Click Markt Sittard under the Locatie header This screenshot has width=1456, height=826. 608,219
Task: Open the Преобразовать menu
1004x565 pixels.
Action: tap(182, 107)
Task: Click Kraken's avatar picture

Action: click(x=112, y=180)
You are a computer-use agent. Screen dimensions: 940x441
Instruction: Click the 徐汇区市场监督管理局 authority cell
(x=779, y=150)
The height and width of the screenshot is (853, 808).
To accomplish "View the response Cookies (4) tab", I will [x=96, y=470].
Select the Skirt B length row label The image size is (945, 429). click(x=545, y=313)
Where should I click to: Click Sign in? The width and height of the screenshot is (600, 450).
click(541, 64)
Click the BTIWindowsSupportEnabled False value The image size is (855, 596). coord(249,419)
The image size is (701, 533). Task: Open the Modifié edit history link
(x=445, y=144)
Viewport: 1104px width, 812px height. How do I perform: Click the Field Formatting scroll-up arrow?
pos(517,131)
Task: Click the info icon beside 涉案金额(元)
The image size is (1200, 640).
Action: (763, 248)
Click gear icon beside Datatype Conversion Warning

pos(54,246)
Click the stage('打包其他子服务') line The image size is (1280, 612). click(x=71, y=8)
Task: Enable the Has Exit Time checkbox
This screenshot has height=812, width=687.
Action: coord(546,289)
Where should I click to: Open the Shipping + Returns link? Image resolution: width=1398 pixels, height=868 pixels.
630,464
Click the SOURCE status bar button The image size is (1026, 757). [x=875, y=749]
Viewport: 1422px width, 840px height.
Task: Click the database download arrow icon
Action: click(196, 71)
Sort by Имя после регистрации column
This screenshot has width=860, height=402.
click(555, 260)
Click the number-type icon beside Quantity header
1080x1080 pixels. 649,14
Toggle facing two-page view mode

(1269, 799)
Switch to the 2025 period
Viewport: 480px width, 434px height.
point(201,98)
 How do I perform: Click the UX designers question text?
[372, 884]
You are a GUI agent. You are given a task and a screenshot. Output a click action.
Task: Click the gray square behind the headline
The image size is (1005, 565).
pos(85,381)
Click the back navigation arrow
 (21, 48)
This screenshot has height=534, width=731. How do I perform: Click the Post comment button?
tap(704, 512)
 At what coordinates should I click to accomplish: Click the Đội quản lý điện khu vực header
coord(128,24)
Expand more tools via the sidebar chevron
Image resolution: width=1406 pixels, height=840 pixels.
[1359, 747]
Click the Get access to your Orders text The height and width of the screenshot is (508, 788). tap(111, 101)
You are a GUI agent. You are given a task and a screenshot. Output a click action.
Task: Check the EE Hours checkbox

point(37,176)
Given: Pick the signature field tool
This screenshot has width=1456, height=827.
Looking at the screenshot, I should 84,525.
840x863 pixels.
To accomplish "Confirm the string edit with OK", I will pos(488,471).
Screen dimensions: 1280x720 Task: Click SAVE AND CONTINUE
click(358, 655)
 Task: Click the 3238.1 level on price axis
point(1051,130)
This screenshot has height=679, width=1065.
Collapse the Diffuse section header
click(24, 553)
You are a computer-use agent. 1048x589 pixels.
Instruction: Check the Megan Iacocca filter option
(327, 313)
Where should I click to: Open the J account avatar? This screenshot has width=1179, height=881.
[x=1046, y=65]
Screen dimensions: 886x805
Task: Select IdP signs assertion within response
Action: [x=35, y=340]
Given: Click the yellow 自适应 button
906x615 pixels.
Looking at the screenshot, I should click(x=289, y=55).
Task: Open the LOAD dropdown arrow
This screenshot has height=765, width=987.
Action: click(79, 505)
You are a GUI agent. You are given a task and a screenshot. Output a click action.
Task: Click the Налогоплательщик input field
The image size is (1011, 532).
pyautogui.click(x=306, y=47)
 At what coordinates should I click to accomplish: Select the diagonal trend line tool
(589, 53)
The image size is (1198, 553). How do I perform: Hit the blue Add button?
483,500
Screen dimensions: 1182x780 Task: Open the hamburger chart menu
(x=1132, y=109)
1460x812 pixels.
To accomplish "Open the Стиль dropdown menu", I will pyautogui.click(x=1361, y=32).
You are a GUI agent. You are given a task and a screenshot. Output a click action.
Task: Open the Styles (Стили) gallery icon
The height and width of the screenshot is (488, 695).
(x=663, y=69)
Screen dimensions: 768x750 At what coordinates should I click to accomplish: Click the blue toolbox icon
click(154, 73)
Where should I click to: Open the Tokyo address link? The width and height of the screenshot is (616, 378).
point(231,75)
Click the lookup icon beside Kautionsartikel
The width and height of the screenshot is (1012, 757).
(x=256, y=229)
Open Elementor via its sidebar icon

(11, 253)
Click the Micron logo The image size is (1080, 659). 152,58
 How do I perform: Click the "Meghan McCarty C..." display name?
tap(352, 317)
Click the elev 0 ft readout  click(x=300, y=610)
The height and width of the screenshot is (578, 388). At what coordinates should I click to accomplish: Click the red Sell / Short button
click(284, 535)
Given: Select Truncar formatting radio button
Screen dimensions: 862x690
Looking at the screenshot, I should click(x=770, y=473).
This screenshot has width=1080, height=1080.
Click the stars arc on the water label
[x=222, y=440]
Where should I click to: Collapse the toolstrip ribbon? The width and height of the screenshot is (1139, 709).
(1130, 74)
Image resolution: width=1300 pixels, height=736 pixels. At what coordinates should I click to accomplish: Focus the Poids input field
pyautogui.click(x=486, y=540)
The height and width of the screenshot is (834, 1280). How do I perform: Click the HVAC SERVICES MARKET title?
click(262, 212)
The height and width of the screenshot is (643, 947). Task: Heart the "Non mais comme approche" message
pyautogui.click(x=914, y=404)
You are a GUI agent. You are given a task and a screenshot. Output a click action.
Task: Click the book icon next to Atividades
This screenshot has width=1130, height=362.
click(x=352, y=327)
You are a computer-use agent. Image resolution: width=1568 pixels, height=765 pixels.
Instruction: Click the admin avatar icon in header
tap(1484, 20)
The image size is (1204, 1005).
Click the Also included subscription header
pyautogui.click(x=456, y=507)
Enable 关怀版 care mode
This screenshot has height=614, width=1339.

^^^^

= PROBLEM =
Write out only the lines from the very start of the entries above to the line that includes "You are a computer-use agent. Screen", both ends included, each one unchanged.

= OUTPUT FOR THIS EXERCISE =
Click Markt Sittard under the Locatie header This screenshot has width=1456, height=826. 608,219
Task: Open the Преобразовать menu
1004x565 pixels.
Action: tap(182, 107)
Task: Click Kraken's avatar picture

Action: click(x=112, y=180)
You are a computer-use agent. Screen dimensions: 940x441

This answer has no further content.